Women live longer than men. According to the National Center for Health Statistics, American women can expect to live to age eighty (80), whereas men can expect to live to age seventy-four (74). Similarly, European women can expect to live to age eighty-one (81), whereas men can expect to live to age seventy-three (73). Living longer means you will need more funds.

Women do not earn as much as men. According to the U.S. Census Bureau, women who work full-time, year-round, on average earned an income that is seventy-six percent (76%) of the income earned by men. In Europe, women on average earned an income that is seventy-three (73%) of the income earned by men. With lower income, a sound retirement plan is essential to your future financial well-being.

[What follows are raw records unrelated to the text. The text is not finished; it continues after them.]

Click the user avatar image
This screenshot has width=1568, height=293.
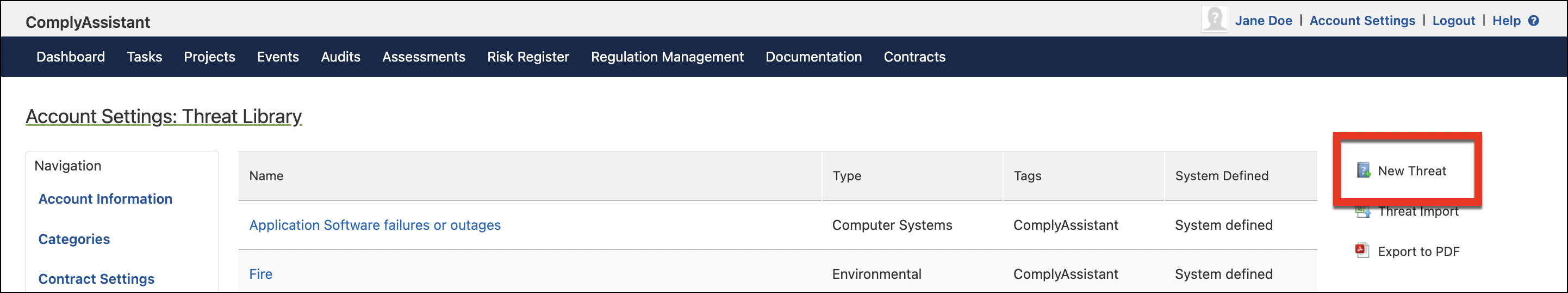coord(1214,19)
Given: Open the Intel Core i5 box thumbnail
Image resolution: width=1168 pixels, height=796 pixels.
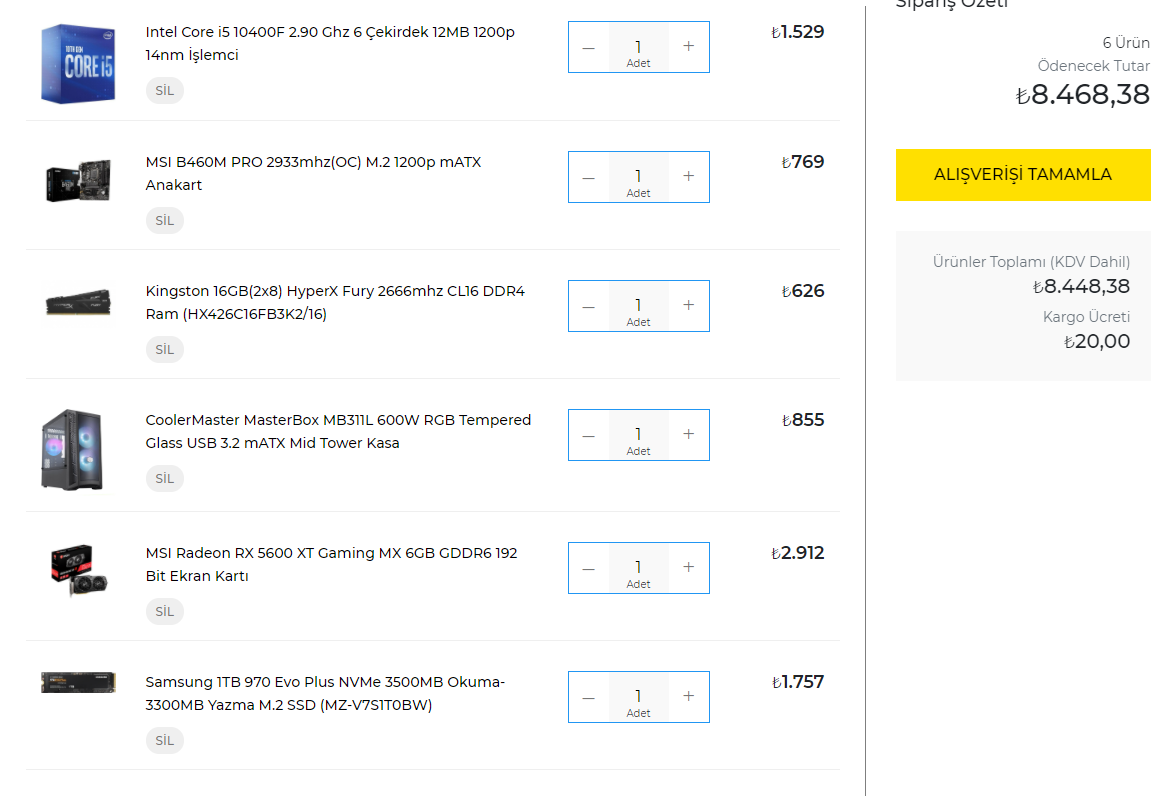Looking at the screenshot, I should pos(78,63).
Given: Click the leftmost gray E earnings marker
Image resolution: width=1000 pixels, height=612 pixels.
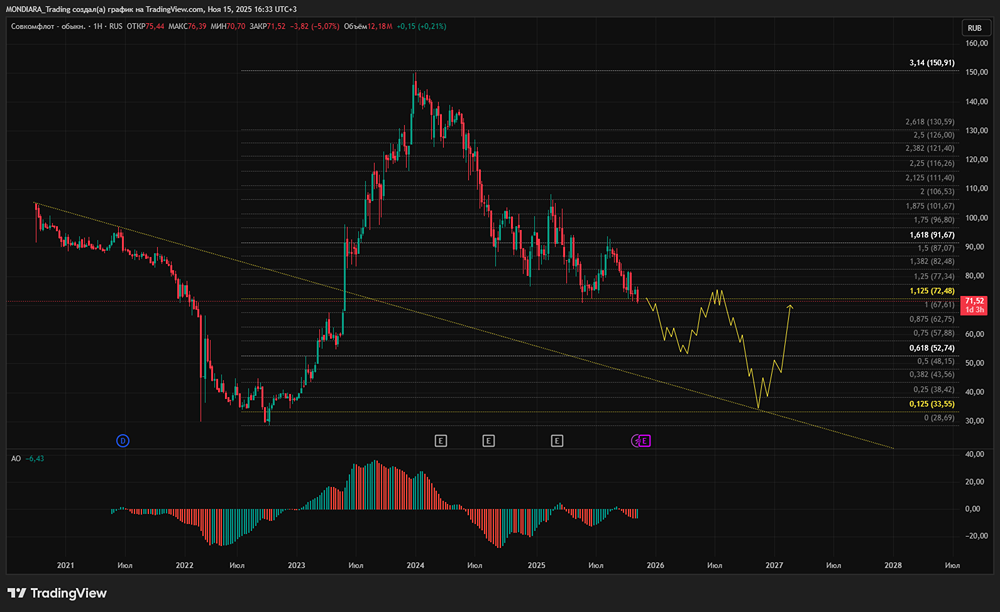Looking at the screenshot, I should [x=440, y=440].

Women may leave the workforce temporarily to care for dependent children or elderly parents. The Department of Labor notes that, in the U.S., more women (75.8%) than men (45.1%) are taking advantage of the Family Medical Leave Act. Fewer years in the workforce can adversely affect your Social Security retirement benefits, pension, and personal retirement savings.

Women are not as likely as men to have a pension. According to the U.S. Bureau of Labor and Statistics, only twenty-nine percent (29%) of women age fifty-five (55) or older receive a pension versus forty-six percent (46%) of men. If you will not receive a pension from your employer, you will need to increase your personal savings for retirement.

Women are more likely than men to be in a nursing home. In the U.S., the population of elderly women in nursing homes is nearly three times that of men, according to the Center for Disease Control. Investigate Long-Term Care insurance as part of a comprehensive financial strategy for your retirement.